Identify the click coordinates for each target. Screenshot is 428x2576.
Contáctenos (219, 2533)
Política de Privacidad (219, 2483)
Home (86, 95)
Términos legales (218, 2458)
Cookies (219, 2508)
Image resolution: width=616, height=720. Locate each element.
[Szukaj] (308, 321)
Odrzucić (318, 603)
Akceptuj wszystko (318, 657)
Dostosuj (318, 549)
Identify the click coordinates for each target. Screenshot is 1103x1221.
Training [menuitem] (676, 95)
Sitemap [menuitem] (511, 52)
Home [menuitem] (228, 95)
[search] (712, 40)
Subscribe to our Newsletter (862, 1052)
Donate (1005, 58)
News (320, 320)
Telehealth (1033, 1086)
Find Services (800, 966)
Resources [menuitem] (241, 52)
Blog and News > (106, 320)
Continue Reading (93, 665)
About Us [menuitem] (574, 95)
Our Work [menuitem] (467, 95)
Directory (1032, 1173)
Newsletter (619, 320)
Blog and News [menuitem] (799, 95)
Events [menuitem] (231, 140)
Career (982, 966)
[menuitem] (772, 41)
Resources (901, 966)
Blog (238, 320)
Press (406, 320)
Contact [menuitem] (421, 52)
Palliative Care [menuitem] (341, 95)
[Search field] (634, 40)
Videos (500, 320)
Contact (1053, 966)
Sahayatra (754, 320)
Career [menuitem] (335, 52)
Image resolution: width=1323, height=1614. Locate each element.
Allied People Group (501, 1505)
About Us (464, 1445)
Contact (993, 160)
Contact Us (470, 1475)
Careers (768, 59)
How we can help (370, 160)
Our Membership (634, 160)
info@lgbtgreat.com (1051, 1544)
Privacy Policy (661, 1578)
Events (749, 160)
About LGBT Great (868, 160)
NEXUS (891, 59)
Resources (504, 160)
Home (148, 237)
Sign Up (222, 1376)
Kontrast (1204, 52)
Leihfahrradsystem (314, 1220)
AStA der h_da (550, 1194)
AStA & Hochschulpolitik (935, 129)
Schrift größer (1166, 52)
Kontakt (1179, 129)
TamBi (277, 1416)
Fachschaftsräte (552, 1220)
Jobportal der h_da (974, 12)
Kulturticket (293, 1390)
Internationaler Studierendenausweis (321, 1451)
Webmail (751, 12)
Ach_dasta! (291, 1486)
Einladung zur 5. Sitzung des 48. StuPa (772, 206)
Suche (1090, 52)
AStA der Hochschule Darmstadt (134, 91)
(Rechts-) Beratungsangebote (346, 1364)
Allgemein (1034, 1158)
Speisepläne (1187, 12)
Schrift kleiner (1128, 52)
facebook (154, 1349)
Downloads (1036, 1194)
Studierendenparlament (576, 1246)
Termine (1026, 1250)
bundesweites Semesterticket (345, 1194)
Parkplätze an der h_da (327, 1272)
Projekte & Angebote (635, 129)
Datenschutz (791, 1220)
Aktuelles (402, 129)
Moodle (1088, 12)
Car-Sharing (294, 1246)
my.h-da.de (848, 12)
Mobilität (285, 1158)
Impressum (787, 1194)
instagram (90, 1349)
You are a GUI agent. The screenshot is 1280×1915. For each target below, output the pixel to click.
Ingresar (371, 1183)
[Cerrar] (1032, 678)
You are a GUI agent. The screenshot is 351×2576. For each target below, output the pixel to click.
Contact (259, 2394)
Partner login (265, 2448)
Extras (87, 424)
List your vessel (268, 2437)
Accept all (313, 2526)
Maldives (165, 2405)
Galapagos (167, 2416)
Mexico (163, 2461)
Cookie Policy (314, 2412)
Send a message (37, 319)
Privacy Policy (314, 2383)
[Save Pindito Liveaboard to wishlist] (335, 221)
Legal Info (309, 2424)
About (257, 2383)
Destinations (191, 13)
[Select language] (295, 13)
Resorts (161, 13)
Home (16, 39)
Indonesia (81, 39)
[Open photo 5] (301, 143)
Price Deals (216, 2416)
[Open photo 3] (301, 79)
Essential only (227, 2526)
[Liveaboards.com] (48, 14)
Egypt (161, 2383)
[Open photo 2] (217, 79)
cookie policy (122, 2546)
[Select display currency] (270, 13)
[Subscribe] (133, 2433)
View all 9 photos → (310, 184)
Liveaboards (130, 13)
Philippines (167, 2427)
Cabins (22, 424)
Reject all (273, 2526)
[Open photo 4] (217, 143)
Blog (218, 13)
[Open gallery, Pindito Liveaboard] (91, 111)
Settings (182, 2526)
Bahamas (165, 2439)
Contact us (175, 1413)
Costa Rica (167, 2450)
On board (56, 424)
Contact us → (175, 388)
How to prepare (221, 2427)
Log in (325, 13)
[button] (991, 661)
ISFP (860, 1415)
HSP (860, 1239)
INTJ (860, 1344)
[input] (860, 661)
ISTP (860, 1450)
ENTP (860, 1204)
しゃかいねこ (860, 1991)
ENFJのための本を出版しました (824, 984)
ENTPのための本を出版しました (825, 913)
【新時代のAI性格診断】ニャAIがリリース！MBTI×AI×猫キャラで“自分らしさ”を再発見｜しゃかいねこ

▶ [TASK TO COMPLETE]
Switch "Contact us" to "Get in touch" in the lines between the line holding "[Open photo 3] (301, 79)" and the line holding "ENFJのための本を出版しました (824, 984)", inclusive, and give back only those lines with everything else unchanged.

▶ [REPLY TO THE EXERCISE]
[Open photo 3] (301, 79)
Essential only (227, 2526)
[Liveaboards.com] (48, 14)
Egypt (161, 2383)
[Open photo 2] (217, 79)
cookie policy (122, 2546)
[Select display currency] (270, 13)
[Subscribe] (133, 2433)
View all 9 photos → (310, 184)
Liveaboards (130, 13)
Philippines (167, 2427)
Cabins (22, 424)
Reject all (273, 2526)
[Open photo 4] (217, 143)
Blog (218, 13)
[Open gallery, Pindito Liveaboard] (91, 111)
Settings (182, 2526)
Bahamas (165, 2439)
Get in touch (175, 1413)
Costa Rica (167, 2450)
On board (56, 424)
Get in touch → (175, 388)
How to prepare (221, 2427)
Log in (325, 13)
[button] (991, 661)
ISFP (860, 1415)
HSP (860, 1239)
INTJ (860, 1344)
[input] (860, 661)
ISTP (860, 1450)
ENTP (860, 1204)
しゃかいねこ (860, 1991)
ENFJのための本を出版しました (824, 984)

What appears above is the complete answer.